(Work instruction)
Return an exact copy of the lines from the one holding "The height and width of the screenshot is (601, 714)." to the end of the data, including both the starting and final lines. Leave the pictures out.

(Exercise data)

· · ·

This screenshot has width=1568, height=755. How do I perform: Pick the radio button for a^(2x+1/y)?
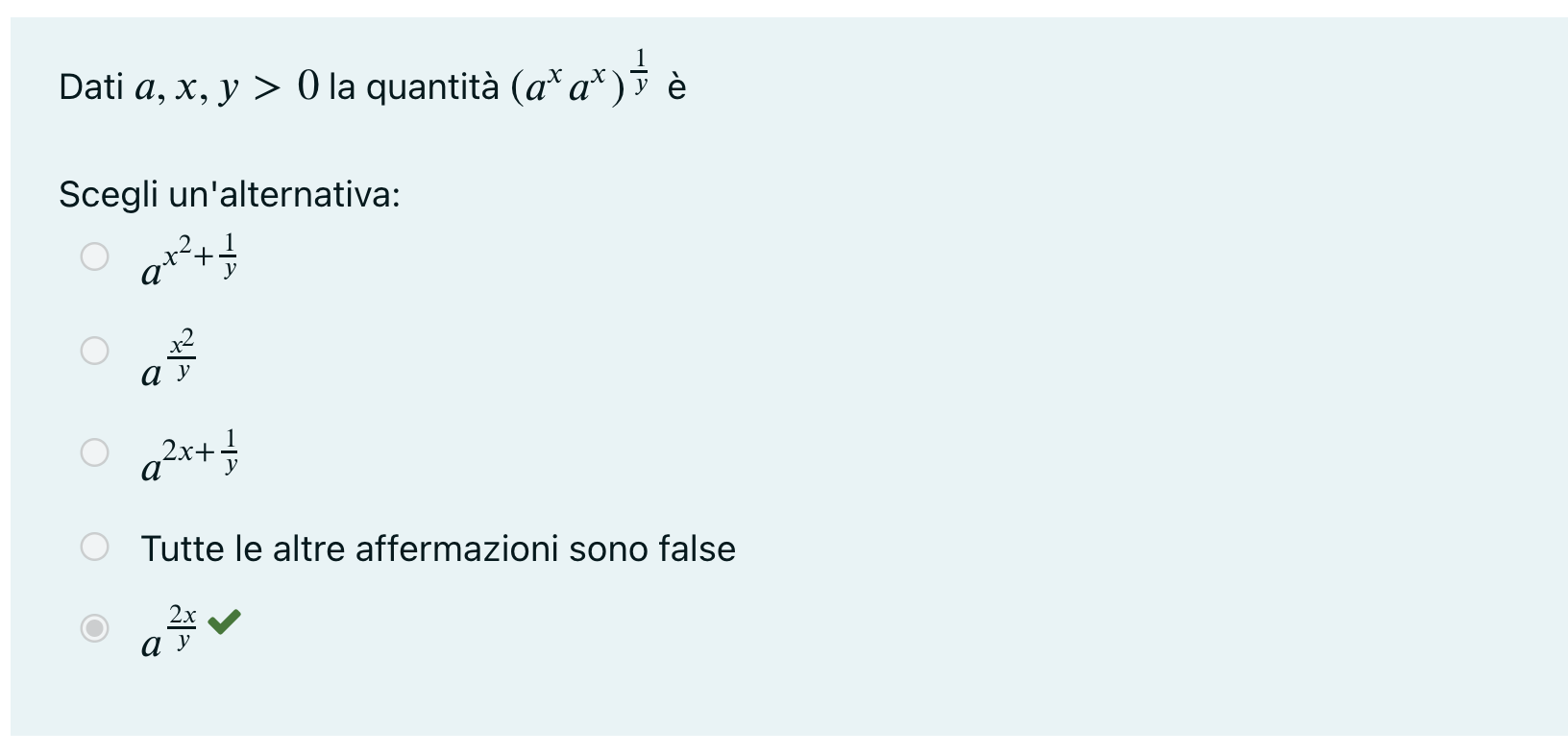point(94,451)
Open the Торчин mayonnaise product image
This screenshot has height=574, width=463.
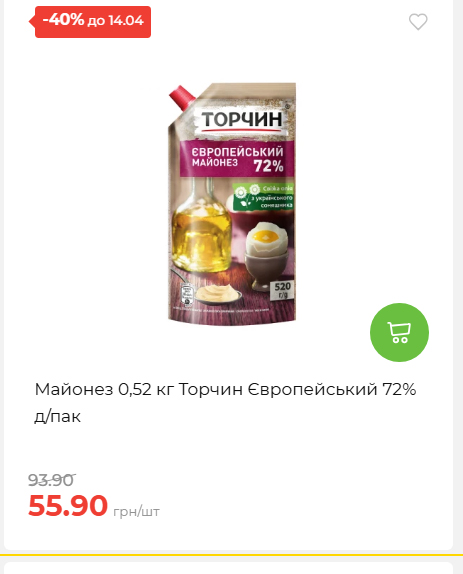pyautogui.click(x=232, y=204)
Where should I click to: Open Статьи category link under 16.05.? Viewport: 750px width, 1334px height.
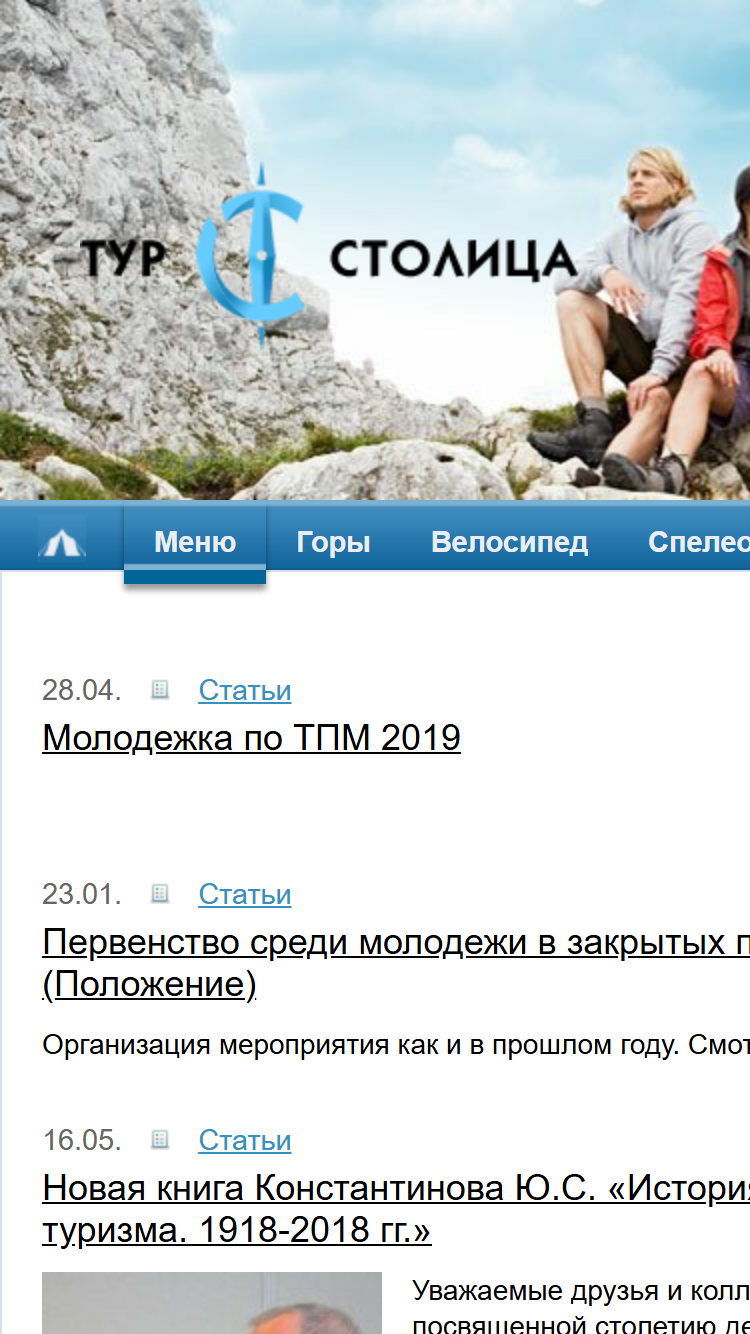245,1140

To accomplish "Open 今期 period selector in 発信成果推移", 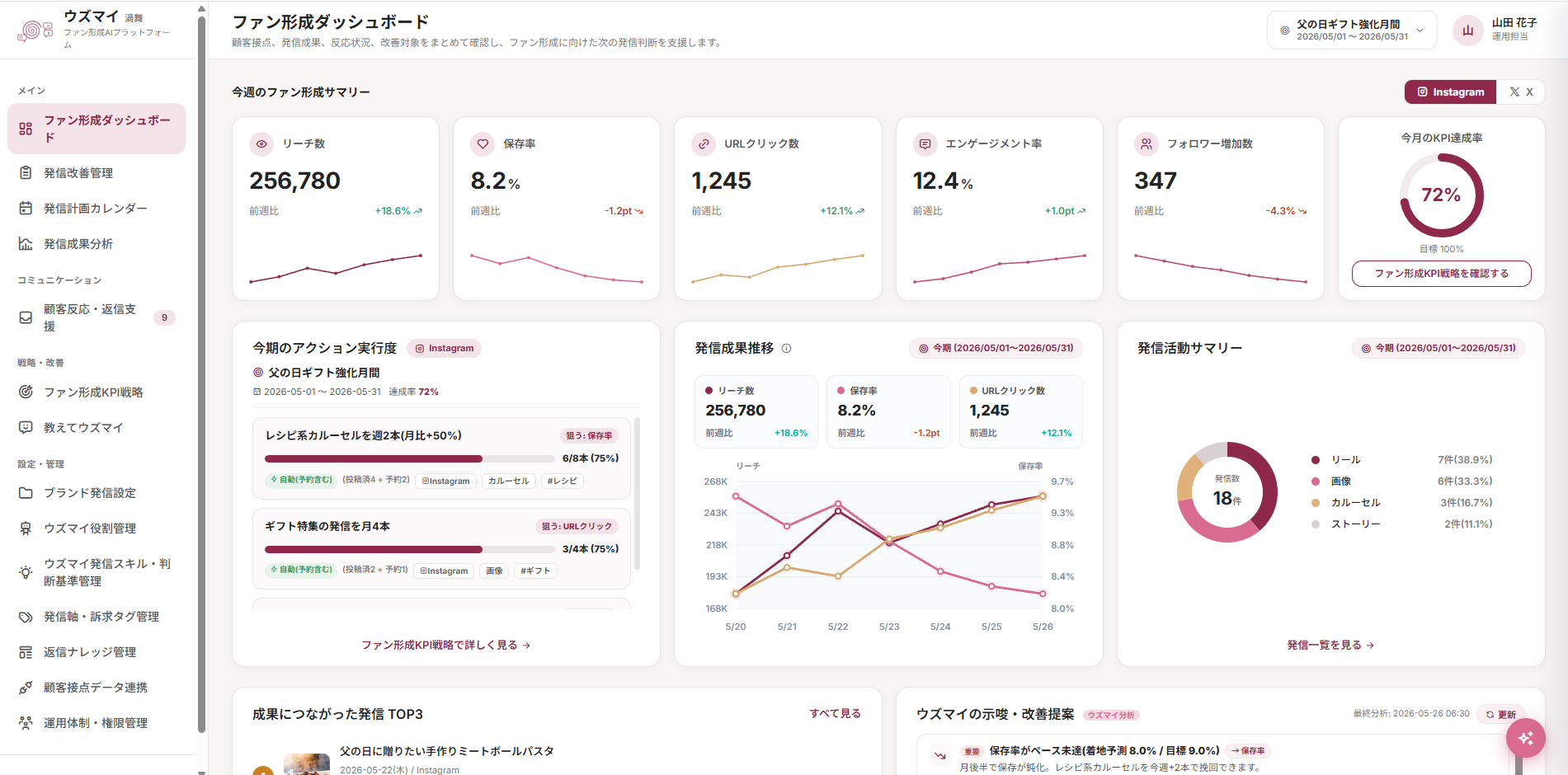I will pyautogui.click(x=996, y=349).
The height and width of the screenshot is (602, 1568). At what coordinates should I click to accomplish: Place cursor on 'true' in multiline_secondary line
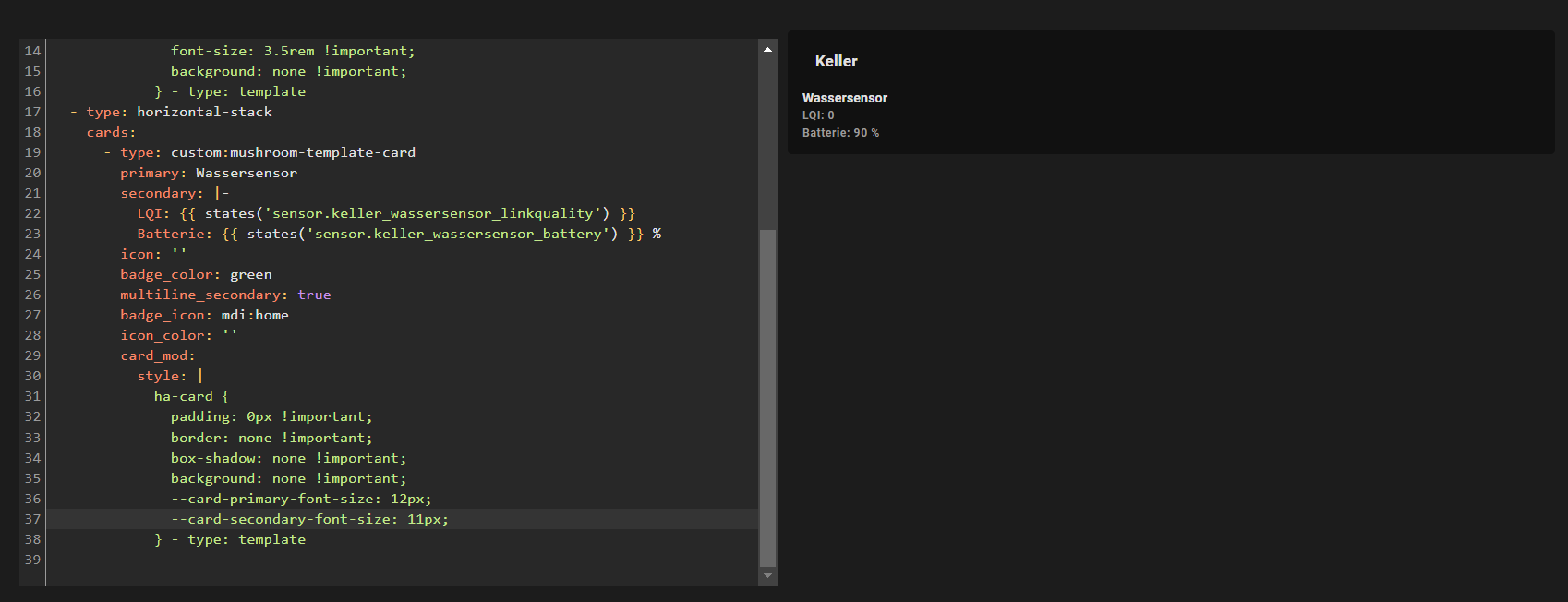click(x=314, y=295)
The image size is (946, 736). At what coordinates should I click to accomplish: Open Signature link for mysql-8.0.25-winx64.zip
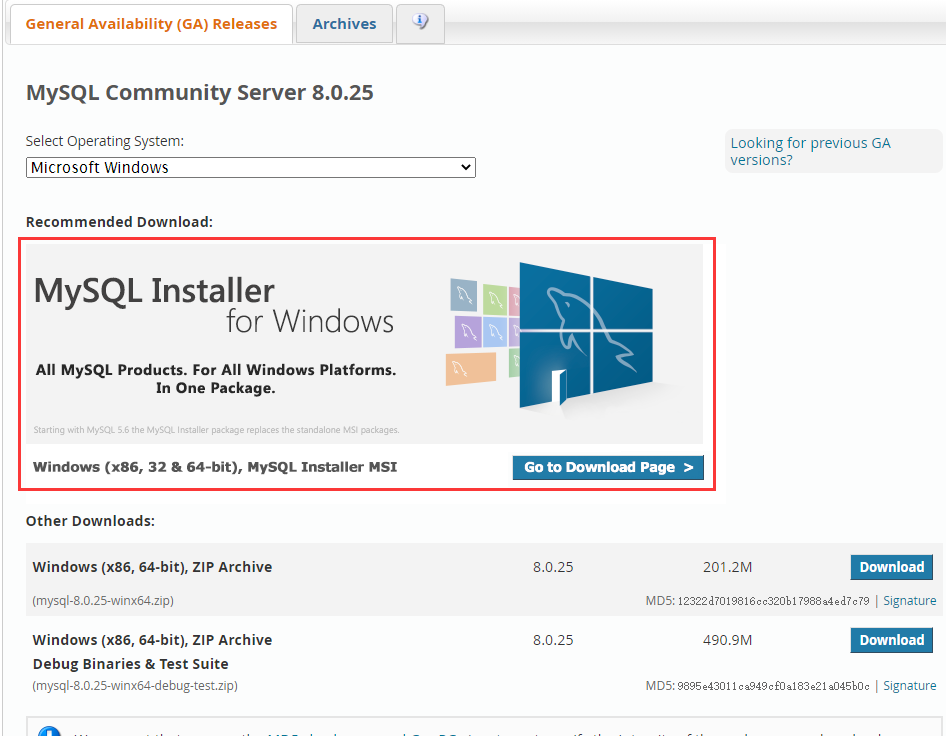pos(909,601)

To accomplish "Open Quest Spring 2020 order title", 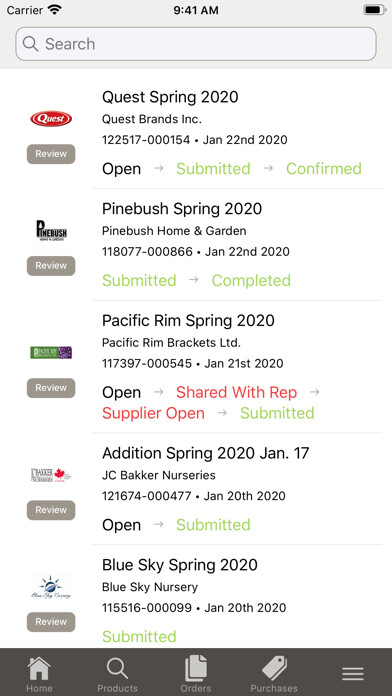I will click(x=170, y=97).
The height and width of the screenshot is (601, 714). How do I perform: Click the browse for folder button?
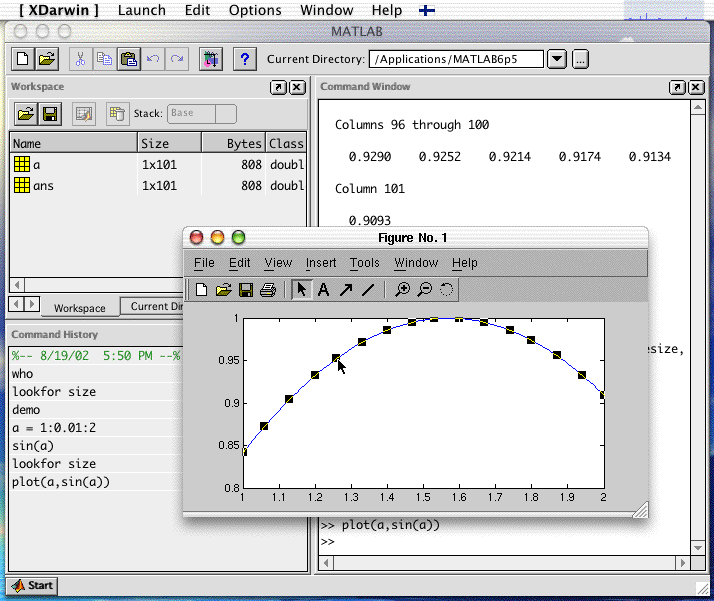580,59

· · ·

(Worked solution)
The height and width of the screenshot is (601, 714). How do I perform: Click the browse for folder button?
580,59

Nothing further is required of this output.